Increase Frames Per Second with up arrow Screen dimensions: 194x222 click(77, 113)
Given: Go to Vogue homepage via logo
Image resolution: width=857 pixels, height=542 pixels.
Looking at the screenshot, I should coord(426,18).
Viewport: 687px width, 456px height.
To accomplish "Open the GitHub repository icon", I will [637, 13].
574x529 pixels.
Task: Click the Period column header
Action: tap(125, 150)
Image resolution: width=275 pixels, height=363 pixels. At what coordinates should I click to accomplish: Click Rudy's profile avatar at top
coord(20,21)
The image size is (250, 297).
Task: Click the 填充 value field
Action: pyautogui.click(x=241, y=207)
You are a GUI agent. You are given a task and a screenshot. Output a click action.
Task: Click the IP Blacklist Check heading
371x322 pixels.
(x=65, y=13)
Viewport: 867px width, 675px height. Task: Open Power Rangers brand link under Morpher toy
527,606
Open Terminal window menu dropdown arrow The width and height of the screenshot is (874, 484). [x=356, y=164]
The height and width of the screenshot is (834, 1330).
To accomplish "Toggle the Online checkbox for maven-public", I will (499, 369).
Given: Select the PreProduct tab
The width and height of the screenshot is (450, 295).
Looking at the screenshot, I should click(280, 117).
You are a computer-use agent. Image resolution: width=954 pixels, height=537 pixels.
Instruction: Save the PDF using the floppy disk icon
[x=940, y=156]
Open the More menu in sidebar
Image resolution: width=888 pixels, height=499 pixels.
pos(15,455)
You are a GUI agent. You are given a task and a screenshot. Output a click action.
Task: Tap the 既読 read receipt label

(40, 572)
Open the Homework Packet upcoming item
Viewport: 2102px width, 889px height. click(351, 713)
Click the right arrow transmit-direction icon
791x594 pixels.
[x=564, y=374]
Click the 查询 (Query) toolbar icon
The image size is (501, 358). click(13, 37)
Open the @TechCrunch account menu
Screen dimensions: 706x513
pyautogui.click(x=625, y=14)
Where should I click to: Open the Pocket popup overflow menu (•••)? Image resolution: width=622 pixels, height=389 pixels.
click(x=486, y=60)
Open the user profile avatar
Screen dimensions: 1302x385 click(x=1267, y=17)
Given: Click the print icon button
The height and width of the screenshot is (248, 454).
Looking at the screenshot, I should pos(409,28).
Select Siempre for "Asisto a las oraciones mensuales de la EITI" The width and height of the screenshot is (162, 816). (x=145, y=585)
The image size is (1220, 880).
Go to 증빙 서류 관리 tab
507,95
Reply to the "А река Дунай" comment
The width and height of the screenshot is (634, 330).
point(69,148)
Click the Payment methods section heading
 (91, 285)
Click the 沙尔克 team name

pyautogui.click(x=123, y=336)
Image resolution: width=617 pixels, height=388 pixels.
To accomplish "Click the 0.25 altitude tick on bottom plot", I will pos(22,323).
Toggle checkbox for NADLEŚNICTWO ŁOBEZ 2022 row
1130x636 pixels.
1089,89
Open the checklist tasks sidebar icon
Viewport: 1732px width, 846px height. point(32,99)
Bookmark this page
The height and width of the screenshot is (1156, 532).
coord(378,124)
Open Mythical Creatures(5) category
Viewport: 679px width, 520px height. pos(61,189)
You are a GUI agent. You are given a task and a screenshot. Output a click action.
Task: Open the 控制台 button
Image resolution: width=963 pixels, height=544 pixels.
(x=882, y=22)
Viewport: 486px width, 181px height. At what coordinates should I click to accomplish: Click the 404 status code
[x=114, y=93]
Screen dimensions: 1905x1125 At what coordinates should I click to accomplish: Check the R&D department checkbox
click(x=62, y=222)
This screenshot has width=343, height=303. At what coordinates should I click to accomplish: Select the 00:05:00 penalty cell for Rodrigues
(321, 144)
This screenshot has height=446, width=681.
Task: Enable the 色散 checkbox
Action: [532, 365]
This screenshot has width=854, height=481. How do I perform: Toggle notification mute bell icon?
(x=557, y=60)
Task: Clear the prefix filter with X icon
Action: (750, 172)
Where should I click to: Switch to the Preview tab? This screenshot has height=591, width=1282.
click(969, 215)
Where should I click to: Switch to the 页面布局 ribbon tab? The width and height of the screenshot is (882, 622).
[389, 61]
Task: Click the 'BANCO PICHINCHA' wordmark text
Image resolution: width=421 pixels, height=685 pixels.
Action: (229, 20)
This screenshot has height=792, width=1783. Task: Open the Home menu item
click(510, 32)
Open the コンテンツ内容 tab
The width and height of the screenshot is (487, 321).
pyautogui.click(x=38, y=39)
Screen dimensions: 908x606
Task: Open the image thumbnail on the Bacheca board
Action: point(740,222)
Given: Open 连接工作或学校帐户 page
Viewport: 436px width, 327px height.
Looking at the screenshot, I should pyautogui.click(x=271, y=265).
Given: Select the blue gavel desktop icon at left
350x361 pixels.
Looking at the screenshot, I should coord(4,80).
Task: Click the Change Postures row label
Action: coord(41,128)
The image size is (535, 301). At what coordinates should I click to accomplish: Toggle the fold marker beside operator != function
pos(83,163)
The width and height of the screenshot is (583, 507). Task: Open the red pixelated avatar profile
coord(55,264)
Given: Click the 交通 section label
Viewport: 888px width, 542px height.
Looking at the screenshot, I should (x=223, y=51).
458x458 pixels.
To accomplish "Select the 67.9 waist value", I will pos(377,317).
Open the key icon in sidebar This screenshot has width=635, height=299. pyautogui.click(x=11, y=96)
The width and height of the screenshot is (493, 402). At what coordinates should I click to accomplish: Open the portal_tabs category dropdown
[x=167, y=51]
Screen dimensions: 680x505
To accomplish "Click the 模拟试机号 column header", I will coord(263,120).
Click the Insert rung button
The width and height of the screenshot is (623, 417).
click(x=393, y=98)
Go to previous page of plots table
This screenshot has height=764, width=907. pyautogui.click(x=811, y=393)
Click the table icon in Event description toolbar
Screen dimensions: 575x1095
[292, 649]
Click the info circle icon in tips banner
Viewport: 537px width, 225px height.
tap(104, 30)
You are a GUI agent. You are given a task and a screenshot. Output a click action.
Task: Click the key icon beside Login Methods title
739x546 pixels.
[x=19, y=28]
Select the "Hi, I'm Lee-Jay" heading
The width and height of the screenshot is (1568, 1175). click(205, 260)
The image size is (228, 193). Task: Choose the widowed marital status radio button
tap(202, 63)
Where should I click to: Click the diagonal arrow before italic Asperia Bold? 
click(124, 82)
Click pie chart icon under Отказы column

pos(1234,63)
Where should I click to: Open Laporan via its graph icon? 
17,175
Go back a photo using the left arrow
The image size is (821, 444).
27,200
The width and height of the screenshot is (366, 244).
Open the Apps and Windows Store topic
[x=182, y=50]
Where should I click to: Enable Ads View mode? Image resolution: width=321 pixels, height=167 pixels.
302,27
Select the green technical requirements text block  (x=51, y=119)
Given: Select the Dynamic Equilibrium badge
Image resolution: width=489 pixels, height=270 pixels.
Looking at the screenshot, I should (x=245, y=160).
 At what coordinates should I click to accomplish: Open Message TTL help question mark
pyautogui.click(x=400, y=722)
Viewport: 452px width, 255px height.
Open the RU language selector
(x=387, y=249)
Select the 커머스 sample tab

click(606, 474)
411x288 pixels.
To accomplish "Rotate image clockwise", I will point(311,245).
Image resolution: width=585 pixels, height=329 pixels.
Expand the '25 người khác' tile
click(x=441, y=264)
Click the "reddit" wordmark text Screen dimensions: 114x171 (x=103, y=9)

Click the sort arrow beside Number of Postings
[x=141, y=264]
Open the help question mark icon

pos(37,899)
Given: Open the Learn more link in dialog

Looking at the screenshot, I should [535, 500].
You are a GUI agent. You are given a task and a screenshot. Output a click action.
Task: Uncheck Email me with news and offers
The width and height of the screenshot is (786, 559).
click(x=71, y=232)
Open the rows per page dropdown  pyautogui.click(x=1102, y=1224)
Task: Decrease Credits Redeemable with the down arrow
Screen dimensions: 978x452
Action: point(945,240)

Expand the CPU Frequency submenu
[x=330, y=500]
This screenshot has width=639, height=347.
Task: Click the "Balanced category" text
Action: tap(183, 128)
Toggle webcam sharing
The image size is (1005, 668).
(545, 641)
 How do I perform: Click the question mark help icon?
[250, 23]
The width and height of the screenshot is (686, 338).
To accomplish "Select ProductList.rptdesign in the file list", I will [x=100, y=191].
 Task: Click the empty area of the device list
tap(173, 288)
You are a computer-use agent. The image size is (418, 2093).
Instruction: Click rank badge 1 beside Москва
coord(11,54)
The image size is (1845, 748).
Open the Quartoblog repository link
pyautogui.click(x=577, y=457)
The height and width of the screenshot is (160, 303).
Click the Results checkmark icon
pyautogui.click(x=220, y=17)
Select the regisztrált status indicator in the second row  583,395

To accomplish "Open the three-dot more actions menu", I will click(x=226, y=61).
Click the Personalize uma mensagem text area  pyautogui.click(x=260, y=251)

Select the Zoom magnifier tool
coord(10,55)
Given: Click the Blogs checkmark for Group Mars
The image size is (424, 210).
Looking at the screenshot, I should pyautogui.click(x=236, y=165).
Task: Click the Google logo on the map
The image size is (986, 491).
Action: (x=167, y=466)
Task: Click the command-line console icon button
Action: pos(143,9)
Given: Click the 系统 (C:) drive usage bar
#####
TASK DETAILS -
Recast the stretch of the listing above, from the line containing "Open the key" through the line containing "[x=19, y=28]", as a Markdown table with columns Row and Line. Skip blank lines, and number the rows in order starting at 1.

EXERCISE RESPONSE -
| Row | Line |
|---|---|
| 1 | Open the key icon in sidebar This screenshot has width=635, height=299. pyautogui.click(x=11, y=96) |
| 2 | The width and height of the screenshot is (493, 402). At what coordinates should I click to accomplish: Open the portal_tabs category dropdown |
| 3 | [x=167, y=51] |
| 4 | Screen dimensions: 680x505 |
| 5 | To accomplish "Click the 模拟试机号 column header", I will coord(263,120). |
| 6 | Click the Insert rung button |
| 7 | The width and height of the screenshot is (623, 417). |
| 8 | click(x=393, y=98) |
| 9 | Go to previous page of plots table |
| 10 | This screenshot has height=764, width=907. pyautogui.click(x=811, y=393) |
| 11 | Click the table icon in Event description toolbar |
| 12 | Screen dimensions: 575x1095 |
| 13 | [292, 649] |
| 14 | Click the info circle icon in tips banner |
| 15 | Viewport: 537px width, 225px height. |
| 16 | tap(104, 30) |
| 17 | You are a GUI agent. You are given a task and a screenshot. Output a click action. |
| 18 | Task: Click the key icon beside Login Methods title |
| 19 | 739x546 pixels. |
| 20 | [x=19, y=28] |